E com relação ao PDI, é bom observar que trata-se de um mecanismo de gestão de pessoas utilizado regularmente em outras grandes estatais, que gera benefícios tanto para essas organizações, que economizam com sua folha de pagamentos, quanto para os trabalhadores, que antecipam sua retirada, estimulados pelo incentivo oferecido. Não se trata, portanto, de uma panacéia e nem de uma solução mágica para um quadro de desequilíbrio econômico. Trata-se de algo absolutamente normal, que já deveria estar ocorrendo sistematicamente há tempos nos Correios, como acontece em outras estatais.

Concluindo, diríamos que se há crise nos Correios, essa crise se refere à gestão. E cabe ao acionista perceber isso e corrigir o problema. Simples assim!

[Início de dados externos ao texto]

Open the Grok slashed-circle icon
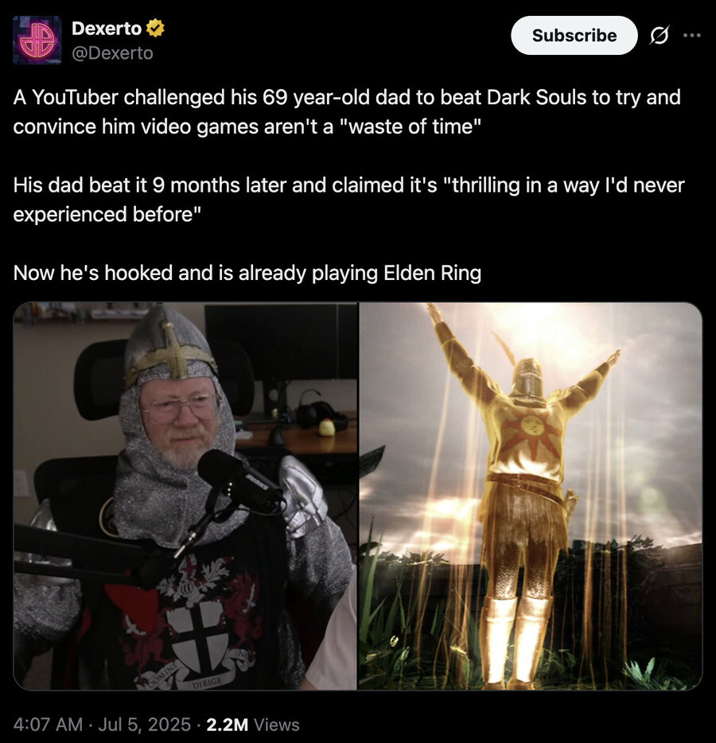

segunda-feira, 2 de janeiro de 2017

2017 e seus desafios para os Correios - resultados, negócios e pessoas

O ano de 2017 começa nos Correios com grandes desafios a serem enfrentados e vencidos.
A curva de resultados negativos dos últimos anos precisa ser detida. A Empresa não pode continuar produzindo déficits bilionários, pois já comprometeu praticamente todas as suas reservas e seu próprio patrimônio. A solução nos parece passar tanto pela melhor administração de despesas, quanto pela geração de novas receitas, o que dependerá, fundamentalmente, de competência estratégica e de forte atuação das áreas de negócio, coisa que aguardamos por ver acontecer. 
No que se refere às pessoas, devemos ter um ano difícil, pois, infelizmente, uma série de medidas tem sido adotada sem o necessário cuidado, sem avaliações mais profundas de impacto, sem planos de aproveitamento/realocação das pessoas e sem a comunicação adequada. Se isso não for radicalmente modificado e a direção da Empresa não colocar, de fato, as pessoas no centro de suas preocupações, os trabalhadores continuarão sofrendo na pele as consequências da má gestão.
2017 pode ser um ponto de inflexão, um momento de virada na história recente dos Correios? Pode. Mas não bastarão frases de efeito ou declarações de intenção. Será necessário muito trabalho, visão estratégica, competência e liderança, atributos que se espera de uma direção devidamente habilitada e realmente interessada em desempenhar o seu papel.